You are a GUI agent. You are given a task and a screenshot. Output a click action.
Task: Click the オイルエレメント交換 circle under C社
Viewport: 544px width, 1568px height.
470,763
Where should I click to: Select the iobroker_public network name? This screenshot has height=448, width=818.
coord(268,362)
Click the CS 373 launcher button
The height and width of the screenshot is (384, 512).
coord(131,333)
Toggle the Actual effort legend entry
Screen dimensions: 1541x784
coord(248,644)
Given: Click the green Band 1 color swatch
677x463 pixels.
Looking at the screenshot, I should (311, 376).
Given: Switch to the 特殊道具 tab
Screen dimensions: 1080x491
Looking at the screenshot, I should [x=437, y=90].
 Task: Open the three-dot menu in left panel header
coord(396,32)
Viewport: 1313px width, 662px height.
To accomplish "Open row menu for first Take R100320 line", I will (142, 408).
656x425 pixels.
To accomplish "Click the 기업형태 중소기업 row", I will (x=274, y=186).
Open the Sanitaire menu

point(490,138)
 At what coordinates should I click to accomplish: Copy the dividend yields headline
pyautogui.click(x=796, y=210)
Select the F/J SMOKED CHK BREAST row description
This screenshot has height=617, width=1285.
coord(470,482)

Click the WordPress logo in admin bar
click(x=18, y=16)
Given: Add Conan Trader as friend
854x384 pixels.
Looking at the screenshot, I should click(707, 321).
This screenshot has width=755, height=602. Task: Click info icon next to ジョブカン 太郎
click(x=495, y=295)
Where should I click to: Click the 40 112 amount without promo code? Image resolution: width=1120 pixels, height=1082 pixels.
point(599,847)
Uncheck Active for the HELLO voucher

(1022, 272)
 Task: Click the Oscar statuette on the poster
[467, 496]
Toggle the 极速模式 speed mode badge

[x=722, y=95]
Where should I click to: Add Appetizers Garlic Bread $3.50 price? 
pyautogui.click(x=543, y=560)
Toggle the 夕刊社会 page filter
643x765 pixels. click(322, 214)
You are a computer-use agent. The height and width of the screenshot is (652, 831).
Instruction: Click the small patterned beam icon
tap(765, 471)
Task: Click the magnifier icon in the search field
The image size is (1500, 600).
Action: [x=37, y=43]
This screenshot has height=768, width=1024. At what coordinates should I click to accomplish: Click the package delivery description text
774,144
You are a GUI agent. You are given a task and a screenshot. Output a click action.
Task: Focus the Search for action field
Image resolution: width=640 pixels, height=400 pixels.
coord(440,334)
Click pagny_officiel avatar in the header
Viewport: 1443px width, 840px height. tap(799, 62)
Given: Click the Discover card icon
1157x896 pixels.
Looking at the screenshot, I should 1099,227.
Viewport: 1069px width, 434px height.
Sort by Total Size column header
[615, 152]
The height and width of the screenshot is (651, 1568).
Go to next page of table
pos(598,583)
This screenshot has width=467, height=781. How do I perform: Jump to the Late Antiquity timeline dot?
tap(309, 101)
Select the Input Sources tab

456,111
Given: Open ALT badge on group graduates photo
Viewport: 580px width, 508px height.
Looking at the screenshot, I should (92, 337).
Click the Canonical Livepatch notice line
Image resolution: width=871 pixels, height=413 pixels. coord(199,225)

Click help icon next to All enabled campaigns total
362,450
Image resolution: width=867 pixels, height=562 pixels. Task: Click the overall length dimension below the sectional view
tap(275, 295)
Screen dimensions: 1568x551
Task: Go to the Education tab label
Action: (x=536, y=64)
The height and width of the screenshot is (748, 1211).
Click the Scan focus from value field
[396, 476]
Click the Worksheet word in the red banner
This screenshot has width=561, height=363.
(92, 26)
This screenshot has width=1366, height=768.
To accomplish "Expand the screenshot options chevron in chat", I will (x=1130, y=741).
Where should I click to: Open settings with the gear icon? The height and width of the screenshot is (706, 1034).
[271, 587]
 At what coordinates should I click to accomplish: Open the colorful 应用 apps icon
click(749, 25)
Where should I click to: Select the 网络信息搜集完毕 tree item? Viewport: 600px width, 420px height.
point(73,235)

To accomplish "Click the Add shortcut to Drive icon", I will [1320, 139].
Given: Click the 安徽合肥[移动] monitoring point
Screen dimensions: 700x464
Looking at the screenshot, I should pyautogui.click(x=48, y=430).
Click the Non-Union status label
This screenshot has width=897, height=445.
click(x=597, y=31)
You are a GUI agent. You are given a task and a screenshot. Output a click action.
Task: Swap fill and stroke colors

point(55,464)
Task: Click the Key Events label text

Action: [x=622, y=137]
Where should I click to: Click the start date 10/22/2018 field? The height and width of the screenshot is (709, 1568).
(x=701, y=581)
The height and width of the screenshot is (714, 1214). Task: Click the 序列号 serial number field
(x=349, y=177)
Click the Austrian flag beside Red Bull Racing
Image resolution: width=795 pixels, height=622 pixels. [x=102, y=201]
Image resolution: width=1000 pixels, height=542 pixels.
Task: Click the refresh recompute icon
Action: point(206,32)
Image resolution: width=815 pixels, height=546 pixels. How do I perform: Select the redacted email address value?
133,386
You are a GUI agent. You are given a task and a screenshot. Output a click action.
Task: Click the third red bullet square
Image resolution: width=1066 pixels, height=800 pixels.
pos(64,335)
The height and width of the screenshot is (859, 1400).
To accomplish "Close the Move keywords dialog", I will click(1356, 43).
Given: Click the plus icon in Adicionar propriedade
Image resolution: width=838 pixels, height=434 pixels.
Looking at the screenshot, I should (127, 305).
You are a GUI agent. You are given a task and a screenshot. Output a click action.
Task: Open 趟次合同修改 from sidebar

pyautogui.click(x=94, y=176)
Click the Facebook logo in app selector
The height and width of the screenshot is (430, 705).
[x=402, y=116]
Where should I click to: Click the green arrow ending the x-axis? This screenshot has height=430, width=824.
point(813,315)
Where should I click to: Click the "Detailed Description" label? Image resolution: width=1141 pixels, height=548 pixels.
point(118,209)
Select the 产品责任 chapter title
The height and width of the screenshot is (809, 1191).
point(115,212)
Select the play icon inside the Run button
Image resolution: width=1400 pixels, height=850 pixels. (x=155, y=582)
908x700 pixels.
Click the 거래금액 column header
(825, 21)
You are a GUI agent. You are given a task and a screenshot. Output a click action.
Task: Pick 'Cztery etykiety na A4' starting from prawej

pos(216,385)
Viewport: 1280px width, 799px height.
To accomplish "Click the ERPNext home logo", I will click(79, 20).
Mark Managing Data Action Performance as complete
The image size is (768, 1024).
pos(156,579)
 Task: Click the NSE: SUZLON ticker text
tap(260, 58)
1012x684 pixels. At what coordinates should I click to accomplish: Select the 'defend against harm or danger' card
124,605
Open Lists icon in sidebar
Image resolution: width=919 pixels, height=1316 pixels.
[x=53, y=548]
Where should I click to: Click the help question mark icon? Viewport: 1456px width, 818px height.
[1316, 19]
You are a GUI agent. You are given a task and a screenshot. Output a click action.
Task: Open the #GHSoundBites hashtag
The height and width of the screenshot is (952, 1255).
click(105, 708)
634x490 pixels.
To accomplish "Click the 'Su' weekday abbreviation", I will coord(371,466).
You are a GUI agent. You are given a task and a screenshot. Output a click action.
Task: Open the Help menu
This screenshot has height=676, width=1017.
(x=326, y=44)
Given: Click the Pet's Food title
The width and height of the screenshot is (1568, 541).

:::::

▸ **TASK DETAILS**:
The records above should be copied out again in full, exactly as they appear.

▸ **RESPONSE TO THIS EXERCISE**:
You are a GUI agent. You are given a task and a screenshot. Output a click action.
Task: Click the オイルエレメント交換 circle under C社
Viewport: 544px width, 1568px height.
470,763
Where should I click to: Select the iobroker_public network name? This screenshot has height=448, width=818.
coord(268,362)
Click the CS 373 launcher button
The height and width of the screenshot is (384, 512).
coord(131,333)
Toggle the Actual effort legend entry
Screen dimensions: 1541x784
coord(248,644)
Given: Click the green Band 1 color swatch
677x463 pixels.
Looking at the screenshot, I should (311, 376).
Given: Switch to the 特殊道具 tab
Screen dimensions: 1080x491
Looking at the screenshot, I should [x=437, y=90].
 Task: Open the three-dot menu in left panel header
coord(396,32)
Viewport: 1313px width, 662px height.
To accomplish "Open row menu for first Take R100320 line", I will (142, 408).
656x425 pixels.
To accomplish "Click the 기업형태 중소기업 row", I will (x=274, y=186).
Open the Sanitaire menu

point(490,138)
 At what coordinates should I click to accomplish: Copy the dividend yields headline
pyautogui.click(x=796, y=210)
Select the F/J SMOKED CHK BREAST row description
This screenshot has height=617, width=1285.
coord(470,482)

Click the WordPress logo in admin bar
click(x=18, y=16)
Given: Add Conan Trader as friend
854x384 pixels.
Looking at the screenshot, I should click(707, 321).
This screenshot has width=755, height=602. Task: Click info icon next to ジョブカン 太郎
click(x=495, y=295)
Where should I click to: Click the 40 112 amount without promo code? Image resolution: width=1120 pixels, height=1082 pixels.
point(599,847)
Uncheck Active for the HELLO voucher

(1022, 272)
 Task: Click the Oscar statuette on the poster
[467, 496]
Toggle the 极速模式 speed mode badge

[x=722, y=95]
Where should I click to: Add Appetizers Garlic Bread $3.50 price? 
pyautogui.click(x=543, y=560)
Toggle the 夕刊社会 page filter
643x765 pixels. click(322, 214)
You are a computer-use agent. The height and width of the screenshot is (652, 831).
Instruction: Click the small patterned beam icon
tap(765, 471)
Task: Click the magnifier icon in the search field
The image size is (1500, 600).
Action: [x=37, y=43]
This screenshot has height=768, width=1024. At what coordinates should I click to accomplish: Click the package delivery description text
774,144
You are a GUI agent. You are given a task and a screenshot. Output a click action.
Task: Focus the Search for action field
Image resolution: width=640 pixels, height=400 pixels.
coord(440,334)
Click pagny_officiel avatar in the header
Viewport: 1443px width, 840px height. tap(799, 62)
Given: Click the Discover card icon
1157x896 pixels.
Looking at the screenshot, I should 1099,227.
Viewport: 1069px width, 434px height.
Sort by Total Size column header
[615, 152]
The height and width of the screenshot is (651, 1568).
Go to next page of table
pos(598,583)
This screenshot has width=467, height=781. How do I perform: Jump to the Late Antiquity timeline dot?
tap(309, 101)
Select the Input Sources tab

456,111
Given: Open ALT badge on group graduates photo
Viewport: 580px width, 508px height.
Looking at the screenshot, I should (92, 337).
Click the Canonical Livepatch notice line
Image resolution: width=871 pixels, height=413 pixels. coord(199,225)

Click help icon next to All enabled campaigns total
362,450
Image resolution: width=867 pixels, height=562 pixels. Task: Click the overall length dimension below the sectional view
tap(275, 295)
Screen dimensions: 1568x551
Task: Go to the Education tab label
Action: (x=536, y=64)
The height and width of the screenshot is (748, 1211).
Click the Scan focus from value field
[396, 476]
Click the Worksheet word in the red banner
This screenshot has width=561, height=363.
(92, 26)
This screenshot has width=1366, height=768.
To accomplish "Expand the screenshot options chevron in chat", I will (x=1130, y=741).
Where should I click to: Open settings with the gear icon? The height and width of the screenshot is (706, 1034).
[271, 587]
 At what coordinates should I click to accomplish: Open the colorful 应用 apps icon
click(749, 25)
Where should I click to: Select the 网络信息搜集完毕 tree item? Viewport: 600px width, 420px height.
point(73,235)

To accomplish "Click the Add shortcut to Drive icon", I will [1320, 139].
Given: Click the 安徽合肥[移动] monitoring point
Screen dimensions: 700x464
Looking at the screenshot, I should pyautogui.click(x=48, y=430).
Click the Non-Union status label
This screenshot has width=897, height=445.
click(x=597, y=31)
You are a GUI agent. You are given a task and a screenshot. Output a click action.
Task: Swap fill and stroke colors

point(55,464)
Task: Click the Key Events label text

Action: [x=622, y=137]
Where should I click to: Click the start date 10/22/2018 field? The height and width of the screenshot is (709, 1568).
(x=701, y=581)
The height and width of the screenshot is (714, 1214). Task: Click the 序列号 serial number field
(x=349, y=177)
Click the Austrian flag beside Red Bull Racing
Image resolution: width=795 pixels, height=622 pixels. [x=102, y=201]
Image resolution: width=1000 pixels, height=542 pixels.
Task: Click the refresh recompute icon
Action: point(206,32)
Image resolution: width=815 pixels, height=546 pixels. How do I perform: Select the redacted email address value?
133,386
You are a GUI agent. You are given a task and a screenshot. Output a click action.
Task: Click the third red bullet square
Image resolution: width=1066 pixels, height=800 pixels.
pos(64,335)
The height and width of the screenshot is (859, 1400).
To accomplish "Close the Move keywords dialog", I will click(1356, 43).
Given: Click the plus icon in Adicionar propriedade
Image resolution: width=838 pixels, height=434 pixels.
Looking at the screenshot, I should (127, 305).
You are a GUI agent. You are given a task and a screenshot. Output a click action.
Task: Open 趟次合同修改 from sidebar

pyautogui.click(x=94, y=176)
Click the Facebook logo in app selector
The height and width of the screenshot is (430, 705).
[x=402, y=116]
Where should I click to: Click the green arrow ending the x-axis? This screenshot has height=430, width=824.
point(813,315)
Where should I click to: Click the "Detailed Description" label? Image resolution: width=1141 pixels, height=548 pixels.
point(118,209)
Select the 产品责任 chapter title
The height and width of the screenshot is (809, 1191).
point(115,212)
Select the play icon inside the Run button
Image resolution: width=1400 pixels, height=850 pixels. (x=155, y=582)
908x700 pixels.
Click the 거래금액 column header
(825, 21)
You are a GUI agent. You are given a task and a screenshot. Output a click action.
Task: Pick 'Cztery etykiety na A4' starting from prawej

pos(216,385)
Viewport: 1280px width, 799px height.
To accomplish "Click the ERPNext home logo", I will click(79, 20).
Mark Managing Data Action Performance as complete
The image size is (768, 1024).
pos(156,579)
 Task: Click the NSE: SUZLON ticker text
tap(260, 58)
1012x684 pixels. At what coordinates should I click to accomplish: Select the 'defend against harm or danger' card
124,605
Open Lists icon in sidebar
Image resolution: width=919 pixels, height=1316 pixels.
[x=53, y=548]
Where should I click to: Click the help question mark icon? Viewport: 1456px width, 818px height.
[1316, 19]
You are a GUI agent. You are given a task and a screenshot. Output a click action.
Task: Open the #GHSoundBites hashtag
The height and width of the screenshot is (952, 1255).
click(105, 708)
634x490 pixels.
To accomplish "Click the 'Su' weekday abbreviation", I will coord(371,466).
You are a GUI agent. You are given a task and a screenshot. Output a click action.
Task: Open the Help menu
This screenshot has height=676, width=1017.
(x=326, y=44)
Given: Click the Pet's Food title
The width and height of the screenshot is (1568, 541).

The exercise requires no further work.